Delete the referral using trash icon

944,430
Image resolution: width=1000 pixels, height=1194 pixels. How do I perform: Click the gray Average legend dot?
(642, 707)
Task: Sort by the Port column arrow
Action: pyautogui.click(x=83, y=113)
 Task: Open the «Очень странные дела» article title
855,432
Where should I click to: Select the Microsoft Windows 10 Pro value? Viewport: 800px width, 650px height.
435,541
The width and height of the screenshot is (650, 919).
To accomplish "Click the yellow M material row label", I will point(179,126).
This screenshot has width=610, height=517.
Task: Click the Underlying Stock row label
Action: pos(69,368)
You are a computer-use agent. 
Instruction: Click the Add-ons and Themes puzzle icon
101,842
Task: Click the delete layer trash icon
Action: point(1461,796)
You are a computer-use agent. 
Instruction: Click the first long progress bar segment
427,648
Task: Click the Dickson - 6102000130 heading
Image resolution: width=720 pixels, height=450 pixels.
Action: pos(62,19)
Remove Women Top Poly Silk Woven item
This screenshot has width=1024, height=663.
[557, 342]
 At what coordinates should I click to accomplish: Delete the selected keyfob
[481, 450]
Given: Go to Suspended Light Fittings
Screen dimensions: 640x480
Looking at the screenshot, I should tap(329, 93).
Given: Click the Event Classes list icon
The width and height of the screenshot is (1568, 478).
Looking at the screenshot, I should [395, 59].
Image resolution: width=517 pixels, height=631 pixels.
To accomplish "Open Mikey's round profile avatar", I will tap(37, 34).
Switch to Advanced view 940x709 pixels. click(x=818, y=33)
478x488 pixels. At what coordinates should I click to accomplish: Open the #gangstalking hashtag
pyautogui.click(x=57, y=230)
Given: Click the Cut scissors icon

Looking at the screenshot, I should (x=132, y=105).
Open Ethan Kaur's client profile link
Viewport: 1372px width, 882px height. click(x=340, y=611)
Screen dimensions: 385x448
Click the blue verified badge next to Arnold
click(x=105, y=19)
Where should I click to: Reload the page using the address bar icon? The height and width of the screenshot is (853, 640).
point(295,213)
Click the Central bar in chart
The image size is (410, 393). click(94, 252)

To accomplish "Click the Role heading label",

Work instructions.
When a line in the data above contains the string "heading", copy that line.

Response below.
Task: Click the Dickson - 6102000130 heading
To accomplish "Click the Role heading label",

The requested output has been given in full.